State officials have been conducting surveys to see if they could glean information that could help stop this type of outbreak in the future.

But interpreting this local event is “also a little bit like reading tea leaves,” said  Dr. Bill Keene, senior state epidemiologist with the Oregon Health Division.

Crypto also can be spread by such things as unhygienic food preparation or by taking in infected swimming water. But in this instance, all of the people who became sick consumed Baker City water.

Municipal water being the source of a crypto outbreak isn’t very common so there’s “not a lot of precedents. But it’s not completely uncharted territory either,” Keene said. 

And each outbreak “has unique circumstances.”

The amount of the parasite detected in the city’s water appears to be nearing zero oocysts. But health officials are waiting for more test results to ensure the water is safe enough for almost everyone to consume without boiling it first. (The results are expected next week).

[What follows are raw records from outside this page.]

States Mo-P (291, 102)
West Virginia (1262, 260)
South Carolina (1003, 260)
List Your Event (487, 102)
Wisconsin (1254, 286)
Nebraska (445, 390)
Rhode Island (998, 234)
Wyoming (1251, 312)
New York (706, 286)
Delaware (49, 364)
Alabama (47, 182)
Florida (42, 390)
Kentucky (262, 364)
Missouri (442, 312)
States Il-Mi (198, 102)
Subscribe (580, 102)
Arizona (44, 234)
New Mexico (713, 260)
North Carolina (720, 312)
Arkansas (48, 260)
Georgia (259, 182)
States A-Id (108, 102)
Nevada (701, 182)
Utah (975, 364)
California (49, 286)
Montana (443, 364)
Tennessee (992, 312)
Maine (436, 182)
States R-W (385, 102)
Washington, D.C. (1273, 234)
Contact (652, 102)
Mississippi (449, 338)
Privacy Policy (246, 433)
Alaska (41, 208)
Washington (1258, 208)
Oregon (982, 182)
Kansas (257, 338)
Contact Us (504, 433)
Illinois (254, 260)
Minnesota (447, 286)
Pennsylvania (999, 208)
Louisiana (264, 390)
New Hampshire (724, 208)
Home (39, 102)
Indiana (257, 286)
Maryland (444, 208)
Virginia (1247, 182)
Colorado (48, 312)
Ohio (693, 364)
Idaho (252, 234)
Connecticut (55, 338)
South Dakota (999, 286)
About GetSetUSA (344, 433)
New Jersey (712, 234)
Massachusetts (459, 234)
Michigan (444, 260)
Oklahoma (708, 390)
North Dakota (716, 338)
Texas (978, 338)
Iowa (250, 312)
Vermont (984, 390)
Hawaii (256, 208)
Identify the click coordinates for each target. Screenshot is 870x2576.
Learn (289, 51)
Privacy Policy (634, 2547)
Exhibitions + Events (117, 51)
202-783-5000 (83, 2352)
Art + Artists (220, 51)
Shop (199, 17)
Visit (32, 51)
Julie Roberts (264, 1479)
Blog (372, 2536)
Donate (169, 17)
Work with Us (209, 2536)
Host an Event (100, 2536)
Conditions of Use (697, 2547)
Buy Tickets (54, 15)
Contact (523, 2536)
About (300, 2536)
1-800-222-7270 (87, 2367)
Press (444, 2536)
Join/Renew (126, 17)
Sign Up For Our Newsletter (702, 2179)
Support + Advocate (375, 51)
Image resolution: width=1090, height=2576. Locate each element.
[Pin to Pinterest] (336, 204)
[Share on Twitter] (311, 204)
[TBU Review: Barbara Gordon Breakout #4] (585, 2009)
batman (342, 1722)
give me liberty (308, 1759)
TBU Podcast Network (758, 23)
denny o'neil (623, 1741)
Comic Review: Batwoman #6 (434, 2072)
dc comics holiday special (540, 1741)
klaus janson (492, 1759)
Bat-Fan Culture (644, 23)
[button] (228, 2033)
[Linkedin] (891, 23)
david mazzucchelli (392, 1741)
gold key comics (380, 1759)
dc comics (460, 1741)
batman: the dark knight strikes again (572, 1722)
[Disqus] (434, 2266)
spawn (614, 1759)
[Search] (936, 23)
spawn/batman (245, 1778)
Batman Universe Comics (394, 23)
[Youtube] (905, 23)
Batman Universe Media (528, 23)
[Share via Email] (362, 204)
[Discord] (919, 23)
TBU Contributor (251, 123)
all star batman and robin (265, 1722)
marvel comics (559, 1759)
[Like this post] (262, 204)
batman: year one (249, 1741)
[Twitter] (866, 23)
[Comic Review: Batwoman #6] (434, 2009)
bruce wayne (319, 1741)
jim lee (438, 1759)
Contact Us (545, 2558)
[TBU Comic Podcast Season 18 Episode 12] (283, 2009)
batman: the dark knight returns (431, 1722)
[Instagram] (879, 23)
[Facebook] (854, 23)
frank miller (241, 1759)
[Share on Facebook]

Until then,  health officials want people to continue adhering to the boil order. 

Some longtime residents might already be physically tolerant to crypto. Ranchers and farmers also might be less likely to fall ill because of repeated, long-term exposure to it, Keene said.

People also need to continue taking other precautions  — even after the water boiling order has been lifted.  And those who haven’t been boiling need to follow these other precautions if they haven’t been doing so already.

Businesses are required to take added measures if they sell food or do things that could potentially spread crypto, for example. 

But otherwise, “it’s easy for some people to think nothing is wrong,” Keene said. “There’s no way to force people to take precautions.”

Crypto can be passed by putting anything in one’s mouth that has been in contact with the feces of an infected person or animal. And it’s an infection that can linger for up to two weeks after symptoms go away.

Frequent and thorough hand washing with soap and water, is extremely important — especially after changing diapers, using the toilet, before eating or preparing food, before and after tending to someone ill with diarrhea and after handling animal waste.

Stay out of swimming pools and hot tubs — especially if you have had diarrhea within the past two weeks.  Keep children out of pools and recreational tubs if they’ve had diarrhea within that same amount of time. 

Wash raw fruits and vegetables to remove potential crypto. 

And practice safer sex.

Keene suggested that people think of crypto as they would a cold or the flu. The idea is to put some thought and effort into not spreading these germs.

“This is an opportunity for children to learn lifelong good habits and for other people to get a refresher course on the importance of good hygiene,” he said.